📅 Samedi 8 août 26
Ed Alcock, photographe franco-britannique, construit des récits à partir du réel.
Entre chronique sociale et histoire intime, ses images explorent la famille, l’enfance et les territoires du quotidien avec une grande sensibilité narrative.
Secrets et mensonges offre une plongée de quinze ans dans son travail photographique. Pour la première fois, l’ensemble de son œuvre est présenté en une seule et même exposition, révélant la cohérence et l’évolution de son regard sur la famille, la transmission et le sentiment d’appartenance. Le parcours est pensé de manière chronologique, invitant le visiteur à un voyage qui part de l’intime pour s’ouvrir à une approche plus documentaire.

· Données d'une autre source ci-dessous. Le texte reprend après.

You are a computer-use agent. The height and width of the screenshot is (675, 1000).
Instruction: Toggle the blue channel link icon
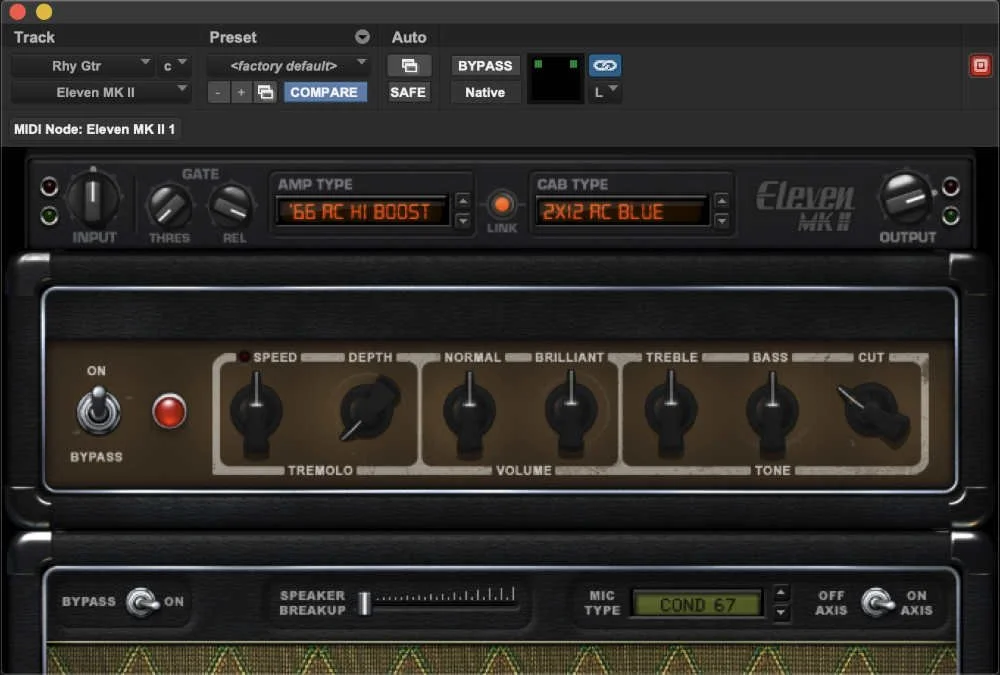point(605,64)
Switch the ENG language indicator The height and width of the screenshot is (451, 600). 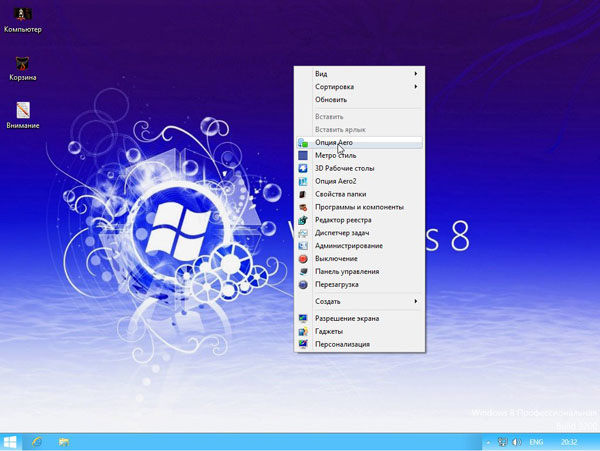pos(536,441)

Hobbledehoy traite du passage de l'enfance à l'adolescence. Le titre lui-même, issu du vieil anglais, que l'on pourrait traduire par "dadais", renvoie à cet âge incertain, entre deux états. Cette idée se retrouve dans la structure du travail photographique, où deux types d'images se répondent. D'un côté, des scènes lumineuses et chaleureuses, baignées d'une lumière estivale et méditerranéenne, centrées sur la mère et l'enfant; de l'autre, des images plus verdoyantes, où apparaissent un jardin et des jouets, déjà à l'abandon: un contraste visuel qui suggère une transition, un basculement progressif d'un âge à un autre. Le projet prend aussi une dimension autobiographique et cyclique. En regardant son fils grandir, Alcock se souvient de sa propre enfance et de son père qui lui chantait: "Ce n'était ni un homme ni un garçon; ce n'était qu'un hobbledehoy".
L'artiste reconnaît dans son fils une posture, une mélancolie qui font écho à ses propres expériences passées. La photographie devient un espace de résonance entre générations, où se mêlent mémoire personnelle et observation du présent.
Dans Hobbledehoy, ouvrage paru en 2013, les photographies d'Alcock sont accompagnées d'un récit, La Pièce fermée, écrit par Emmanuel Carrère. Le texte, ici lu par l'auteur, met des mots sur une émotion universelle: la douleur douce et paradoxale ressentie par les parents face à leurs enfants qui grandissent. II souligne également une tension féconde chez Alcock, à la fois artiste et père, capable de transformer cette expérience intime en une œuvre à la fois sereine et profondément bouleversante.
Biographie
Dans ses séries photographiques, Love Lane (2015) et The Wait (2015-2016), Ed Alcock explore les ravages engendrés par les secrets de famille. Ses travaux ont été exposés au Point Éphémère à Paris lors du festival Myop in Paris (2015) et lors de Photo London par la galerie Seenfifteen (2015.
Son travail sur la relation entre l'homme et l'animal, Entre chien et loup, a été exposé au Festival Photo La Gacilly, Baden Photo Festival et Myop in Arles 2019.
Dans sa dernière série Home, sweet home, initiée par le Brexit, Ed Alcock engage une réflexion sur sa mutation identitaire et celle de son pays d’origine, le Royaume-Uni. Il interroge le sentiment d’appartenance à une nation, celle que l’on appelle “Home”. Se sentant exclu par un pays de plus en plus replié sur lui-même, le photographe a obtenu la nationalité française en 2018. Home, sweet home est paru dans un Myopzine (Myop Editions, 2018) et a été exposé à Paris lors du Festival Circulation (2019) et aux Rencontres International de la Photographie d'Arles (2019).